**ANFORDERUNG 1:** Erkläre anhand des Textauszugs in ein bis drei Sätzen, warum sich einige Fahrgäste bei den Verkehrsbetrieben Zürich beschwert haben.
**ANFORDERUNG 2:** Entnimm dem Textauszug wörtlich die Stelle von „Von Michael Soukup“ bis einschließlich „Züridütsch angekündigt werden.“.

**TEXTAUSZUG:**
== == ==
Ausländer in der Schweiz Zürcher hadern mit deutschen Zuwanderern

Mehr als 25.000 Deutsche leben in Zürich. Sie arbeiten als Mediziner, Anwälte oder Werber, verdienen gut und können sich die horrenden Mieten mühelos leisten - zum Ärger vieler Einheimischer.
Von Michael Soukup

Zürich - Es ist beinahe schon ein Ritual. Frühmorgens in der Tram beobachtet Elmar Ledergerber amüsiert seine dahindösenden Mitreisenden. Wie sie plötzlich zusammenzucken, wenn der Tramführer in schroffem Berlinisch die nächste Haltestelle ansagt. Die Verkehrsbetriebe Zürich (VBZ) begannen vor einem Jahr gezielt Bus- und Straßenbahnführer aus Nord- und Ostdeutschland anzustellen. Zum Missfallen einiger Passagiere allerdings. Die haben sich nämlich bei der VBZ beschwert, weil die Stationen nicht mehr in Züridütsch angekündigt werden.

Stadtkulisse Zürich: Großer Zulauf aus Deutschland

Stadtkulisse Zürich: Großer Zulauf aus Deutschland

Foto: swiss-image.ch

Einige Einheimische sind aber auch entzückt: "Der Tramführer sagt es dann auf eine so charmante Art und wünscht am Schluss einen schönen Tag, dass alle wieder lächeln." Elmar Ledergerber hat offensichtlich keine Probleme mit den Deutschen. Nicht zuletzt, weil er Stadtpräsident der größten Schweizer Stadt ist.
== == ==
**VORLIEGENDE ZEILEN:**
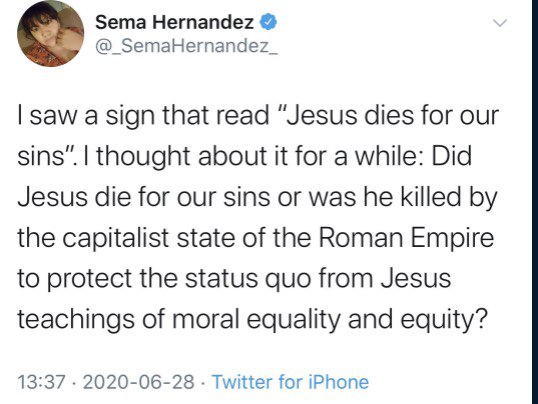The height and width of the screenshot is (404, 538).
Task: Open the Sema Hernandez display name link
Action: coord(174,23)
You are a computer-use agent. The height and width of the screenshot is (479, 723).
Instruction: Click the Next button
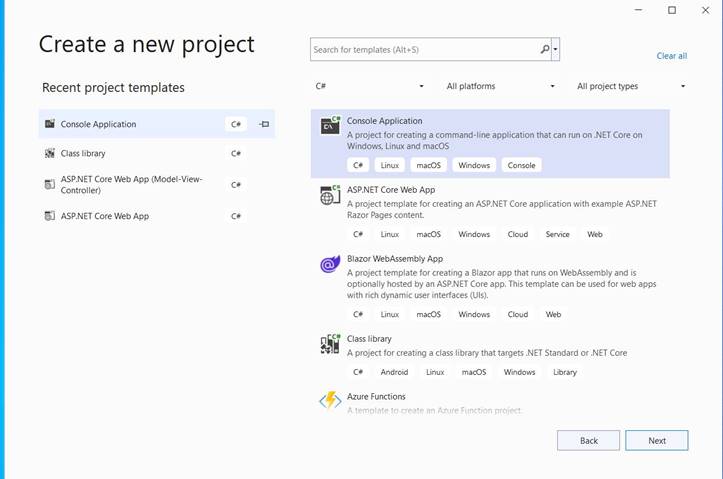coord(656,440)
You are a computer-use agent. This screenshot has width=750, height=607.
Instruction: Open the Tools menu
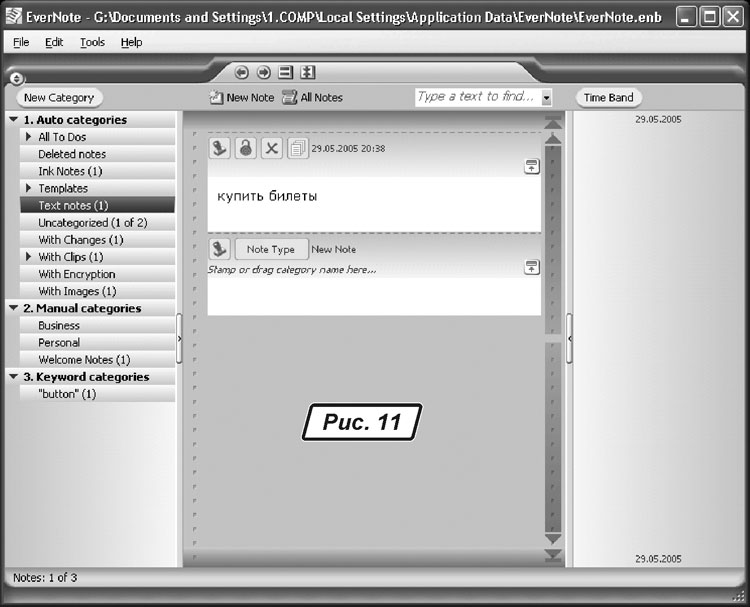point(92,42)
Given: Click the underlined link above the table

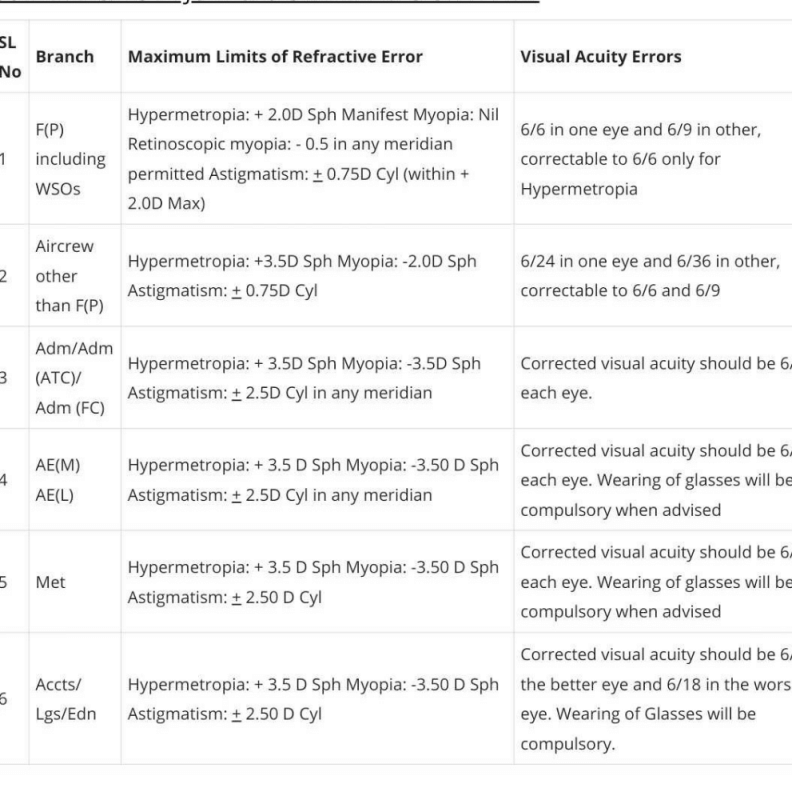Looking at the screenshot, I should click(x=270, y=3).
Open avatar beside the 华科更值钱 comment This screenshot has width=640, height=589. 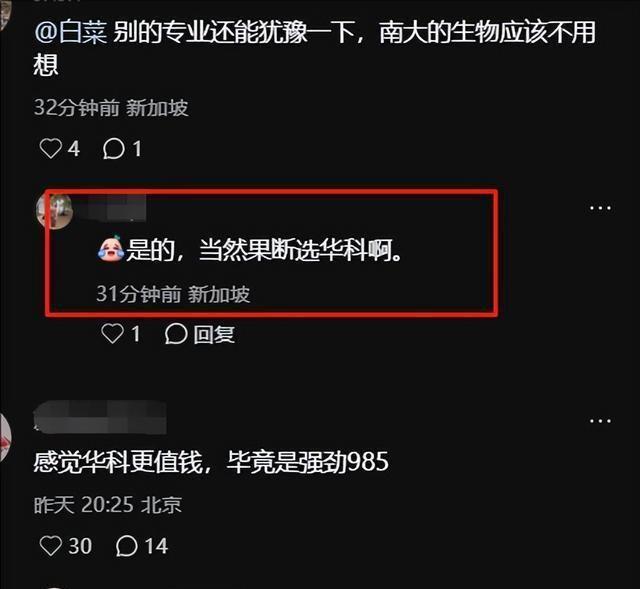click(5, 439)
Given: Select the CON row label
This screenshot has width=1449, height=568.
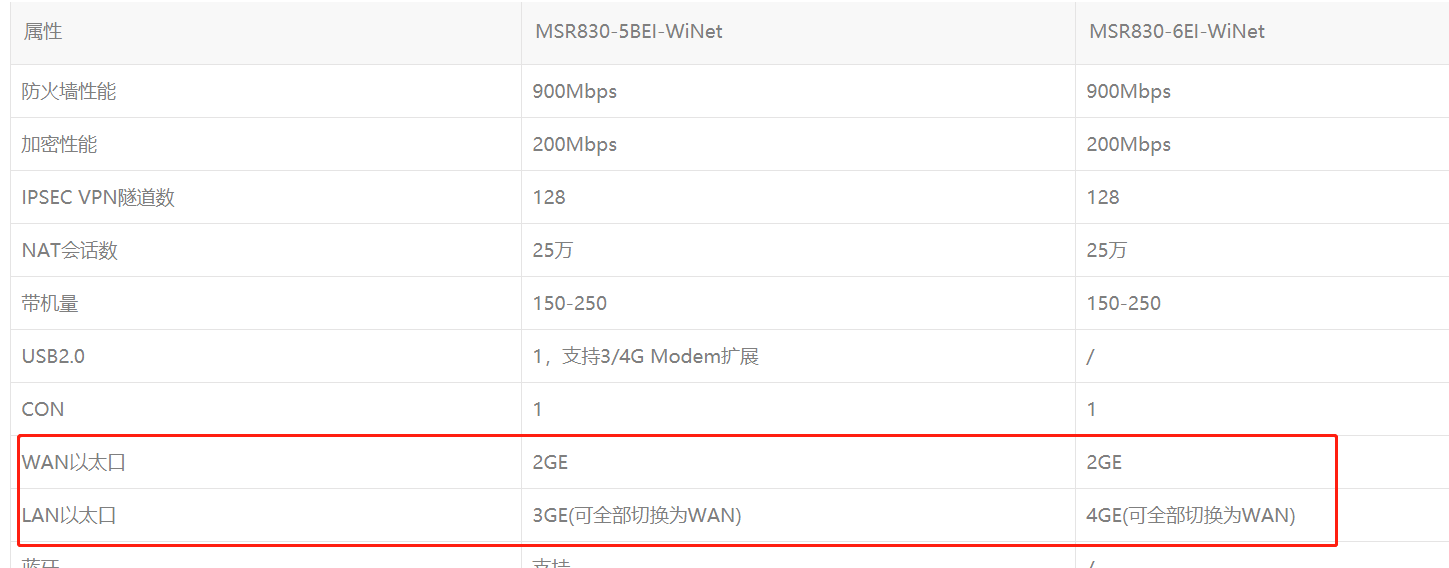Looking at the screenshot, I should 43,409.
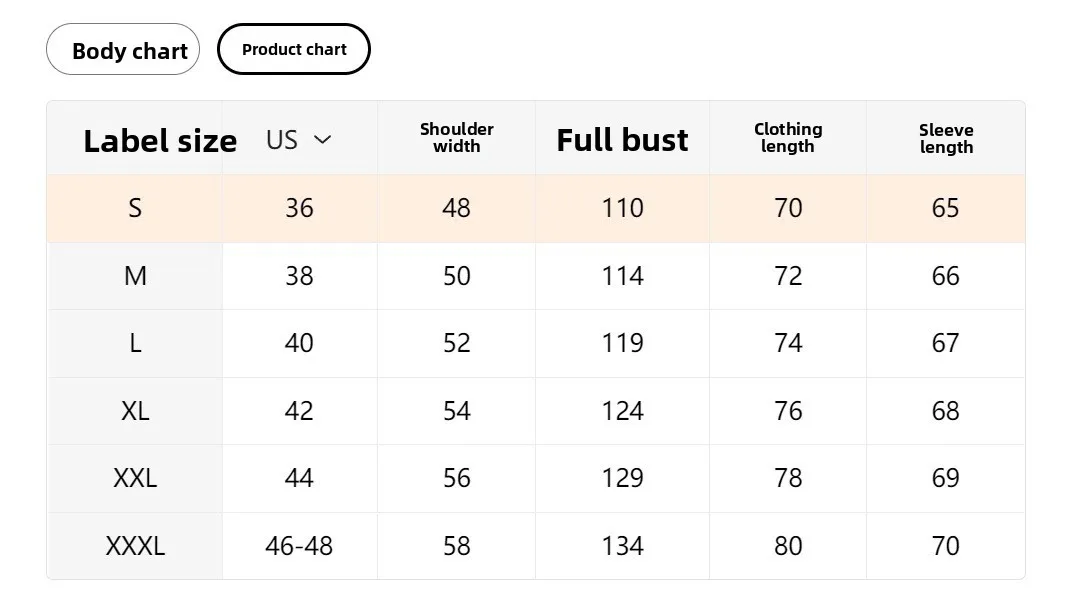Select the XXL size row label
Screen dimensions: 1067x593
pos(135,478)
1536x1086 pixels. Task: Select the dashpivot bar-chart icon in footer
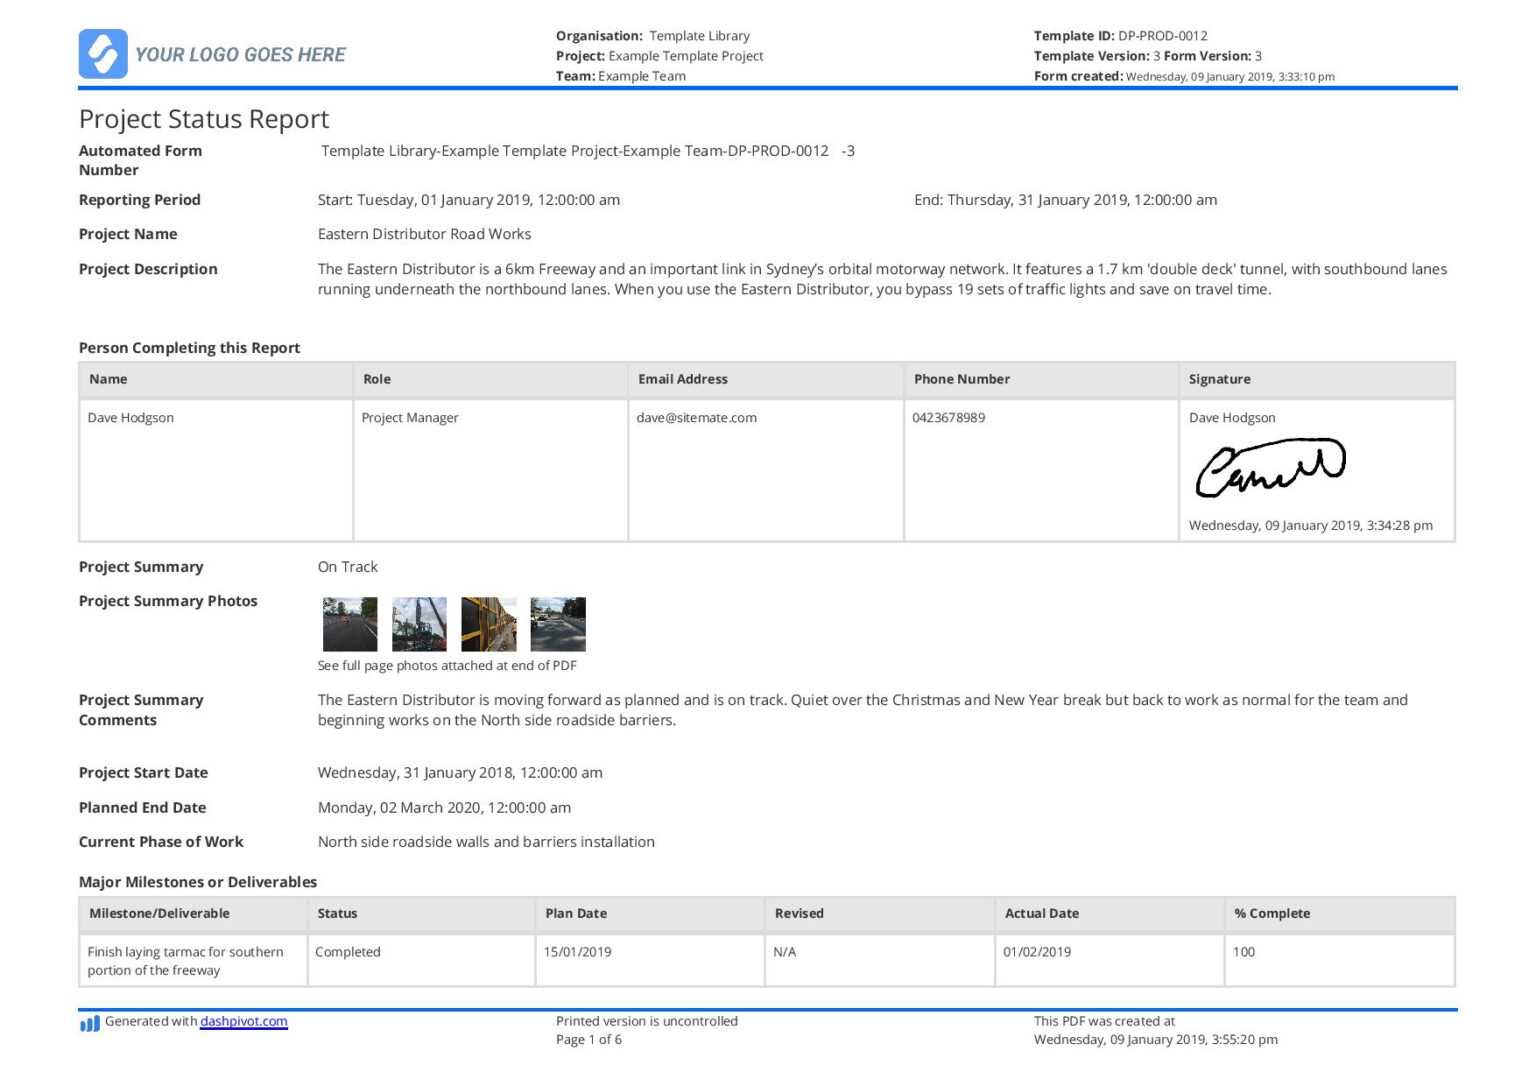[x=88, y=1022]
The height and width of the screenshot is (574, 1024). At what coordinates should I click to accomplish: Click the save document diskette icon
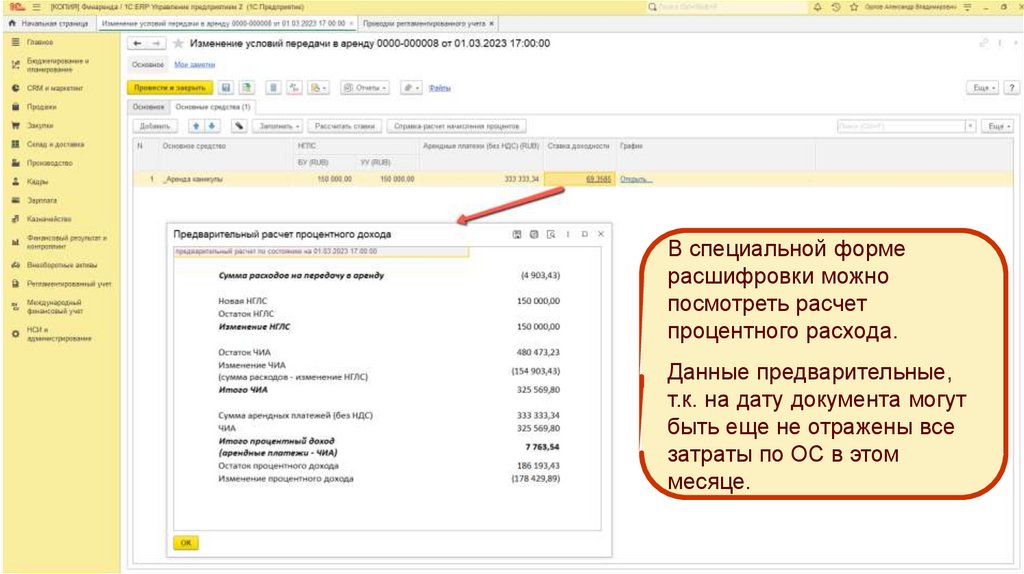[226, 88]
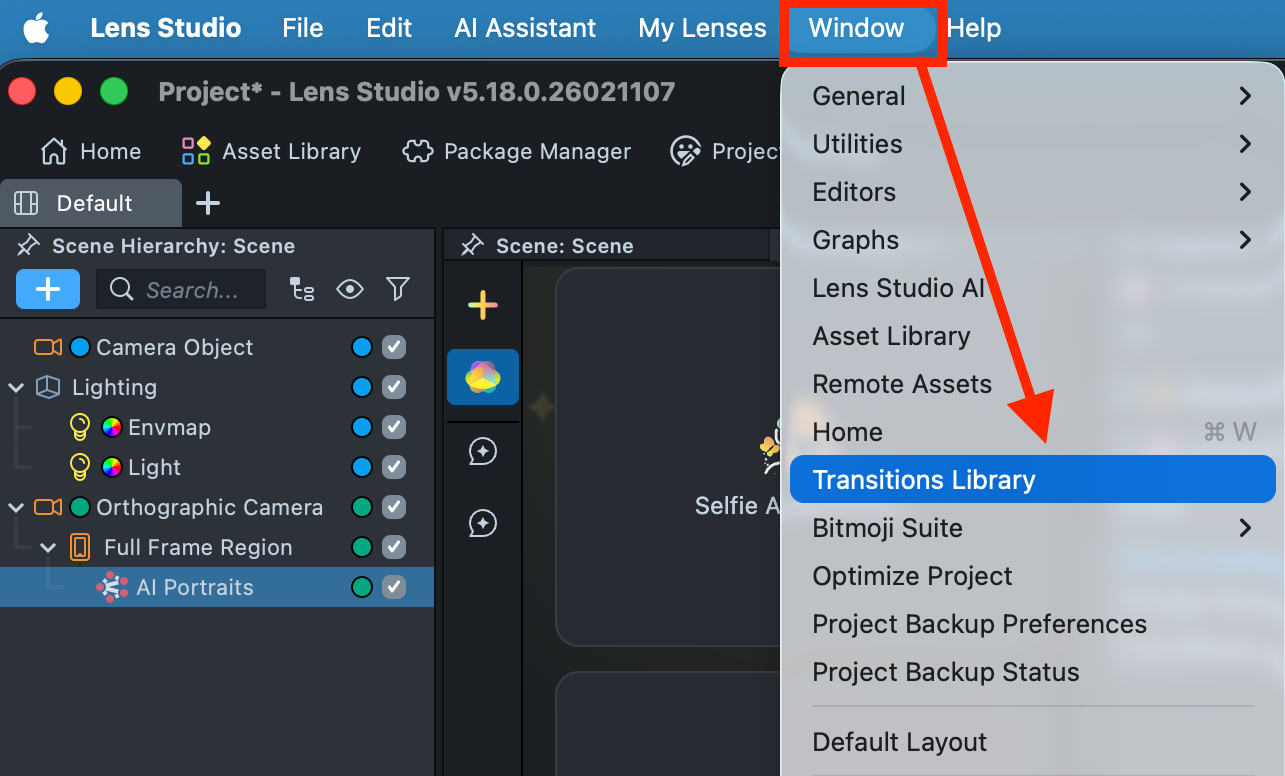Collapse the Orthographic Camera group
Screen dimensions: 1285x776
pyautogui.click(x=16, y=507)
== == ==
**RICHTIGE ANTWORT 1:** Einige Fahrgäste haben sich bei den Verkehrsbetrieben Zürich beschwert, weil die Stationen nicht mehr in Züridütsch angekündigt werden. Das liegt daran, dass die VBZ vor einem Jahr gezielt Bus- und Straßenbahnführer aus Nord- und Ostdeutschland angestellt haben.

**RICHTIGE ANTWORT 2:**
Von Michael Soukup

Zürich - Es ist beinahe schon ein Ritual. Frühmorgens in der Tram beobachtet Elmar Ledergerber amüsiert seine dahindösenden Mitreisenden. Wie sie plötzlich zusammenzucken, wenn der Tramführer in schroffem Berlinisch die nächste Haltestelle ansagt. Die Verkehrsbetriebe Zürich (VBZ) begannen vor einem Jahr gezielt Bus- und Straßenbahnführer aus Nord- und Ostdeutschland anzustellen. Zum Missfallen einiger Passagiere allerdings. Die haben sich nämlich bei der VBZ beschwert, weil die Stationen nicht mehr in Züridütsch angekündigt werden.